O Corinthians enfrenta um desafio financeiro persistente, pois, apesar de ter desembolsado R$ 16,4 milhões em pagamentos do RCE, o saldo devedor total subiu para R$ 237,4 milhões no período.
O clube do Parque São Jorge vive um momento de reestruturação financeira intensa, tentando organizar suas finanças através do Regime Centralizado de Execuções. O objetivo principal deste mecanismo é concentrar as dívidas cíveis e evitar bloqueios judiciais que prejudicam o fluxo de caixa.
No entanto, a realidade dos números mostra que o caminho para a quitação total é complexo e oneroso. A pressão dos juros acumulados sobre o passivo acaba anulando parte dos esforços feitos pela atual gestão administrativa do Timão.
Conforme informações divulgadas pela Central do Timão, o montante total das pendências financeiras inseridas no plano aumentou significativamente nos últimos meses, refletindo o peso da economia no orçamento do clube.
Por que a dívida do Corinthians subiu mesmo com pagamentos?
O aumento da dívida, que saltou de R$ 224,9 milhões para os atuais R$ 237,4 milhões, tem uma explicação técnica clara. Segundo o relatório, o principal fator para essa elevação é a incidência de juros e a constante atualização monetária dos valores pela taxa Selic.

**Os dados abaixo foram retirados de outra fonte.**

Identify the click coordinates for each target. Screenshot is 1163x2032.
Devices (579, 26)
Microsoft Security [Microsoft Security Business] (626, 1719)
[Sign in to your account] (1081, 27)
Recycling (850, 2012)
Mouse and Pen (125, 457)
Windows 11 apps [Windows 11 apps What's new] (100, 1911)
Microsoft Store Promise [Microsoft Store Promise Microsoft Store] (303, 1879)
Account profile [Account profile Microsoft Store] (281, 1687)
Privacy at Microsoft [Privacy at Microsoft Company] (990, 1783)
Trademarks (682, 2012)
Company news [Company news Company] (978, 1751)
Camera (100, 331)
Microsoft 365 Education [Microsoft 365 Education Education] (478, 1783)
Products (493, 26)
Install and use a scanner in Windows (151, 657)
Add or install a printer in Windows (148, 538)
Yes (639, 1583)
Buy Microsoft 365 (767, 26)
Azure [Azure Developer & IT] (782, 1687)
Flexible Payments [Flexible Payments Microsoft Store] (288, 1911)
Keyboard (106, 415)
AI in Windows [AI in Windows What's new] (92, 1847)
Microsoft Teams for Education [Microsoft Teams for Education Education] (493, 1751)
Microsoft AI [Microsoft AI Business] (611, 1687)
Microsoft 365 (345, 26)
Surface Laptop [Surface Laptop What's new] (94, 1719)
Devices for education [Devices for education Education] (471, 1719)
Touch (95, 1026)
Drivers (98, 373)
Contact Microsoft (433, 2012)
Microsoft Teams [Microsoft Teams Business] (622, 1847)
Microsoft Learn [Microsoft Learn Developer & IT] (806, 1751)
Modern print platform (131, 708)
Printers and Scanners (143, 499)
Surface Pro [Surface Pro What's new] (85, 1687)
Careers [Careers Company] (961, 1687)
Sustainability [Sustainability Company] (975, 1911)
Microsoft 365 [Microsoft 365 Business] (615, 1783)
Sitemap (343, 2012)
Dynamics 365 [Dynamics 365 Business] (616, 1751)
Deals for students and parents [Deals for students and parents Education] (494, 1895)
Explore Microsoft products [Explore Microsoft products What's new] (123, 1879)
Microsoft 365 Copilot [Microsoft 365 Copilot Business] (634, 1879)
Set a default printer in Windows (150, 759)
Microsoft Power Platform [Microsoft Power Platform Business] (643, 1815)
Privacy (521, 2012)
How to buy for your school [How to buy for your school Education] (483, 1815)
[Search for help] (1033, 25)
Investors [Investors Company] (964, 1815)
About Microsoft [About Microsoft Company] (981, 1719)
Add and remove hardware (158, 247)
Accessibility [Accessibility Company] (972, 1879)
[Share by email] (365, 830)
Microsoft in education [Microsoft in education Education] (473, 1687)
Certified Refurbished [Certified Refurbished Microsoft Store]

Além dos juros, a inclusão de novos valores vinculados a credores específicos que compõem o regime também contribuiu para que o saldo devedor ficasse maior do que o previsto inicialmente. Antes do cronograma começar, a estimativa era de R$ 190,8 milhões.
Quem são os maiores credores do clube no RCE?
O RCE contempla 40 processos judiciais envolvendo 23 credores diferentes, incluindo empresários e empresas do ramo esportivo. O maior saldo individual pertence ao empresário Giuliano Pacheco Bertolucci e à sua assessoria, totalizando R$ 86.927.409,11.
A lista de maiores valores a receber segue com a RC Consultoria e Assessoria Esportiva Ltda., com R$ 31.451.461,73, e a Talents Sports Ltda., que possui um saldo de R$ 24.502.578,79.
Como funciona o planejamento para quitar os débitos?
O acordo judicial prevê um prazo de dez anos para que o Corinthians finalize esses pagamentos. O modelo estabelece parcelas mensais calculadas sobre as receitas recorrentes, com um percentual que cresce conforme o tempo avança.
No primeiro ano, o clube destina 4% das receitas ao RCE, subindo para 5% no segundo ano e fixando em 6% a partir do terceiro ano. É importante notar que dívidas tributárias e o financiamento da Neo Química Arena com a Caixa não entram aqui.
O impacto do regime na rotina administrativa
Apesar do crescimento do saldo devedor, a adesão ao plano é vista como um passo essencial. O principal benefício imediato é a proteção contra bloqueios recorrentes nas contas bancárias do Corinthians, que dificultavam a operação diária do clube.
Com essa organização, a diretoria busca maior previsibilidade financeira para os próximos anos, garantindo que o pagamento aos credores, como Andre Cury e a Fair Play Football Association, siga um fluxo constante e controlado pela Justiça.